Contrairement à ce qu'on pourrait croire à première vue, cette liberté n'isole pas l'individu, car elle comporte de manière essentielle la liberté d'association, qui signifie d'un côté que chacun a le droit de s'associer à d'autres à son gré, et d'autre part qu'aucune communauté ne peut s'approprier les individus et leur refuser la liberté de se dissocier et de choisir d'autres associations. Cela vaut également pour les membres majeurs des familles, et implique une attention à l'éducation des enfants qui leur permette d'accéder à la liberté; y compris par rapport aux liens familiaux.

Remarquons enfin que si Mill voit bien certains rapports entre la liberté morale et politique qu'il défend rigoureusement, d'une part, et la liberté économique d'autre part, il refuse d'identifier les deux questions, et conçoit une restriction plus grande de la liberté dans le domaine de l'économie, de sorte qu'il faut distinguer dans sa pensée entre le libéralisme politique et le libéralisme économique."
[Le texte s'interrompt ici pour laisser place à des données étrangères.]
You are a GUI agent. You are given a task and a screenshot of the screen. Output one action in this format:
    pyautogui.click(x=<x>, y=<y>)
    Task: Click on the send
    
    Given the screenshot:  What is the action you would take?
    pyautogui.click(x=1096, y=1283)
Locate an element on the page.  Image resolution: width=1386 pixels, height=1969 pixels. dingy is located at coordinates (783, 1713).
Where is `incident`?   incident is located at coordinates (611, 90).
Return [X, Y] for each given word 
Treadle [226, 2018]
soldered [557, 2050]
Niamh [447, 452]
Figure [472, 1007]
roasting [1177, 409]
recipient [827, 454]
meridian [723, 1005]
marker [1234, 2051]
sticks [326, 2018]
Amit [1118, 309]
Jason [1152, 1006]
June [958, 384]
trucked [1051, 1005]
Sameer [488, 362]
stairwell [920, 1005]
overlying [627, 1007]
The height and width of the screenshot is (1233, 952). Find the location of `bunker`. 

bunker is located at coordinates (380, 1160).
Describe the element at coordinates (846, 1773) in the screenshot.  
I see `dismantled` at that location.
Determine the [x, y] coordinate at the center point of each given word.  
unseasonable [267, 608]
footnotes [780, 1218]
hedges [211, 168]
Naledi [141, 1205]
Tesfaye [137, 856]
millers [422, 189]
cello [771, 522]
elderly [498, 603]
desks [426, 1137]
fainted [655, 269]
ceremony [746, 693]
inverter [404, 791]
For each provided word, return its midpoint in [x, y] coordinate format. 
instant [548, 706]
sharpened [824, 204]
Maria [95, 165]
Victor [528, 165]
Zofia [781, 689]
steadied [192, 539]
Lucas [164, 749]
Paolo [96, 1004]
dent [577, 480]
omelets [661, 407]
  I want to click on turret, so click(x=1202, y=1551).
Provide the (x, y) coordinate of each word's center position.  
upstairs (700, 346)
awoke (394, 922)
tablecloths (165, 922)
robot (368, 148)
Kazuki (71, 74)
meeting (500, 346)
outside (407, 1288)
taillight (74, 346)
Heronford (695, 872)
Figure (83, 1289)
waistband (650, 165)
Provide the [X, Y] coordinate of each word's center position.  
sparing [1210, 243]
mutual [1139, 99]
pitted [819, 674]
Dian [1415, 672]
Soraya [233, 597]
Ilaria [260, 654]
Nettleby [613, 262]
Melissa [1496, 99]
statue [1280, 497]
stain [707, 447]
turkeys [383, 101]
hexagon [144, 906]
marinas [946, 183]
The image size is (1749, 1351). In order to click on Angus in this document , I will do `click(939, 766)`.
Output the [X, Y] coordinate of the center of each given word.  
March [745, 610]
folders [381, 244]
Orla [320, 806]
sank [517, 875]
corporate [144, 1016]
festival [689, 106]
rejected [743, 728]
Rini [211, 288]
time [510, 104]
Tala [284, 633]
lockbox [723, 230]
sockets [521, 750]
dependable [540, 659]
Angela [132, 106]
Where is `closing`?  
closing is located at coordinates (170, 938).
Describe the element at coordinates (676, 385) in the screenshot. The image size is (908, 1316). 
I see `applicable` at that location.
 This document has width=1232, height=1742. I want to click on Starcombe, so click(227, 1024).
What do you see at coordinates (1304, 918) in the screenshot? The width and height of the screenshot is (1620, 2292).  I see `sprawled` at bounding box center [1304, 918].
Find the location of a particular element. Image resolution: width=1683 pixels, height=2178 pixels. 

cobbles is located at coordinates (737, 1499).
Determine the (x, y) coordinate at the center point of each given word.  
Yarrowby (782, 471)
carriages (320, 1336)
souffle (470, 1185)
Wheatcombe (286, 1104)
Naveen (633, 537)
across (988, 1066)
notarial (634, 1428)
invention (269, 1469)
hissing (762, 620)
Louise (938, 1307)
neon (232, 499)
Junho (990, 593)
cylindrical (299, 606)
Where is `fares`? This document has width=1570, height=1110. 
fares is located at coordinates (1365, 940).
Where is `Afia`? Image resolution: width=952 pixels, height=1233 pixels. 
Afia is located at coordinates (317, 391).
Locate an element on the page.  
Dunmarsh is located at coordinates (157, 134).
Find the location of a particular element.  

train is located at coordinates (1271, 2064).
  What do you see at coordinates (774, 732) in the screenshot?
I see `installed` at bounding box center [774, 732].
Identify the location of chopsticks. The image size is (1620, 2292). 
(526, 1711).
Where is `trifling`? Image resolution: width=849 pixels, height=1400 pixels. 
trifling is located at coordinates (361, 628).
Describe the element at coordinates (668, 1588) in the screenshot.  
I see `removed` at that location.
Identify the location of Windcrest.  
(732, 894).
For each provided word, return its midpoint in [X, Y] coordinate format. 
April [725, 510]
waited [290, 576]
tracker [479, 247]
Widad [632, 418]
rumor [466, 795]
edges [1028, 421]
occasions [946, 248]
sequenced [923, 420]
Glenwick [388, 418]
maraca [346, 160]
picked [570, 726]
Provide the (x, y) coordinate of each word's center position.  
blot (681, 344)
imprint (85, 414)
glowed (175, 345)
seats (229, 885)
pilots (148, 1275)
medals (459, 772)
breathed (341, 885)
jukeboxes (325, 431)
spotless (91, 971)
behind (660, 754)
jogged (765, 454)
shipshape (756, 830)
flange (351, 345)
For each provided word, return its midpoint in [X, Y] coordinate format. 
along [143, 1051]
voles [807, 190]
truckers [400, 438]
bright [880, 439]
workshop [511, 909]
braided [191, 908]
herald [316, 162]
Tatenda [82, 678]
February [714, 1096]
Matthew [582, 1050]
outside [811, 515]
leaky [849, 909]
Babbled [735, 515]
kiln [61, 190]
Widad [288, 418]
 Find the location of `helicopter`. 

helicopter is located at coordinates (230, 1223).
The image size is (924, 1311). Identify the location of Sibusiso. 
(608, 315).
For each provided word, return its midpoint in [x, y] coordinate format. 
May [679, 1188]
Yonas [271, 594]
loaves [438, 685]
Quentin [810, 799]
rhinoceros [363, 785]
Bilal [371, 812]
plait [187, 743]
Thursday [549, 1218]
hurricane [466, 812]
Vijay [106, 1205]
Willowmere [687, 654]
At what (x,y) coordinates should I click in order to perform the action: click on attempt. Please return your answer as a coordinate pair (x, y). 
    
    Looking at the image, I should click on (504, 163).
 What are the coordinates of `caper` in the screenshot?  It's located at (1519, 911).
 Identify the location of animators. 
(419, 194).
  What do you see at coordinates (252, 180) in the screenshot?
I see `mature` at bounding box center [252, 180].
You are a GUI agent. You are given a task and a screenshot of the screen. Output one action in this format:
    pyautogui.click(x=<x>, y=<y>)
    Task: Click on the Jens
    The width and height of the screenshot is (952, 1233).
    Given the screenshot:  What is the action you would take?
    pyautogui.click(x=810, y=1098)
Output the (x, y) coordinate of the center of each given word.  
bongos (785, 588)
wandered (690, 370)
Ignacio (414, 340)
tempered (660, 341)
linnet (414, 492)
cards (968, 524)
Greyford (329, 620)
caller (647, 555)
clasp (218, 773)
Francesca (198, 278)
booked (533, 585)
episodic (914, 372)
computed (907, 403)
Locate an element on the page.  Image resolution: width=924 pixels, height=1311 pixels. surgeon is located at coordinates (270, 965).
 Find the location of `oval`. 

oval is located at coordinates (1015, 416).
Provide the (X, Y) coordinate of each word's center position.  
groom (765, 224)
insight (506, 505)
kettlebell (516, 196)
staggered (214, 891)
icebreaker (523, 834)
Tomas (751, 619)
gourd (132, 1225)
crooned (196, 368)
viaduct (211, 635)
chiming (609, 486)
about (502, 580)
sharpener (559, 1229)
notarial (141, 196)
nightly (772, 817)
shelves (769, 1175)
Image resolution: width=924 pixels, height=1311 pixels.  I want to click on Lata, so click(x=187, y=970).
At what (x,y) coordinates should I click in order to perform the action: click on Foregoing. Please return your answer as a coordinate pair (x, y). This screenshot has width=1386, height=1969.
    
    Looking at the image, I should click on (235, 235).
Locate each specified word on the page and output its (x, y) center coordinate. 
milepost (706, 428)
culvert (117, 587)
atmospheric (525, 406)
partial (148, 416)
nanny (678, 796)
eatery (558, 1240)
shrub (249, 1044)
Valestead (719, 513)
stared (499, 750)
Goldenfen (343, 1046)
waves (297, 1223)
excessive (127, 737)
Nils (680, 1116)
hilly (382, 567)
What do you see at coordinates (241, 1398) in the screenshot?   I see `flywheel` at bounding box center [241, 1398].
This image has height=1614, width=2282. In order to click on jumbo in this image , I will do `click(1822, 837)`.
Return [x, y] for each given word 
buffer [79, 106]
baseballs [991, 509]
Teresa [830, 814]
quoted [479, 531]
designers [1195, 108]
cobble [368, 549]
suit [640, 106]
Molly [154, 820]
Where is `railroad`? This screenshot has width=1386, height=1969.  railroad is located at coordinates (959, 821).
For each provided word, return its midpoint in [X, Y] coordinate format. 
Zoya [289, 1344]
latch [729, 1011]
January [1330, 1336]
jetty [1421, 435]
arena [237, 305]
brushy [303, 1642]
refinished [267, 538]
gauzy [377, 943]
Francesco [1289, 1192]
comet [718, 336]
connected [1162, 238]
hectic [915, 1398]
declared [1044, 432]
   On peut préférer l'analyse plus politique de Pierre BOURETZ à l'autre plus morale de Gilbert BOSS. En effet s'il développe autant les aspects moraux que politique de la liberté, John Stuart MILL considère que la participation des individus aux affaires collectives qui les intéressent est une condition "dure" de cette liberté. Sans cette participation politique, la liberté au sens moral risque de devenir lettre morte. L'analyse de Henry M. MAGID de l'ensemble de son oeuvre penche dans ce sens. Dans son oeuvre, John Stuart MILL insiste beaucoup sur l'éducation du peuple. Les élites doivent éduquer les fractions les plus ouvertes du peuple à s'occuper de leurs affaires, elles-mêmes devant éduquer les parties les moins aptes de la population à participer à la gestion de ces affaires. Il y a une dynamique démocratique dans l'activité d'éducation : éduquer le peuple à la prise de possession de ses propres affaires, c'est l'éduquer à la liberté. L'éduquer, c'est le libérer. Cette éducation est la meilleure garantie d'émancipation à l'égard des bureaucraties, car sans cette participation, les individus attendent tout de l'État et de leurs mandants. Toute la recherche de John Suart MILL est tendue pour éviter l'apparition d'une dictature, que celle-ci soit celle de la majorité, celle de la minorité ou celle de l'État. C'est dans les termes pratiques - la liberté par l'action - qu'il voit le salut, bien plus que dans des garanties étatiques de la liberté de pensée. 

 

John Stuart MILL, De la liberté, traduction de Laurence LENGLET à partir de la traduction de Dupond WHITE en 1860, Préface de Pierre BOURETZ, Gallimard, 1990, www.uqac.ca Les classiques en sciences sociales (à noter qu'on y trouve aussi d'autres oeuvres de MILL, téléchargeables également).

 

Henry M. MAGID, John Stuart MILL, dans Histoire de la philosophie politique, PUF, 1999. Gilbert BOSS, John Stuart Mill article Liberté dans Le Vocabulaire des Philosophes, Supplément I, Ellipses, 2006. Pierre BOURETZ, La liberté, dans Dictionnaire des Oeuvres politiques, PUF, 1986.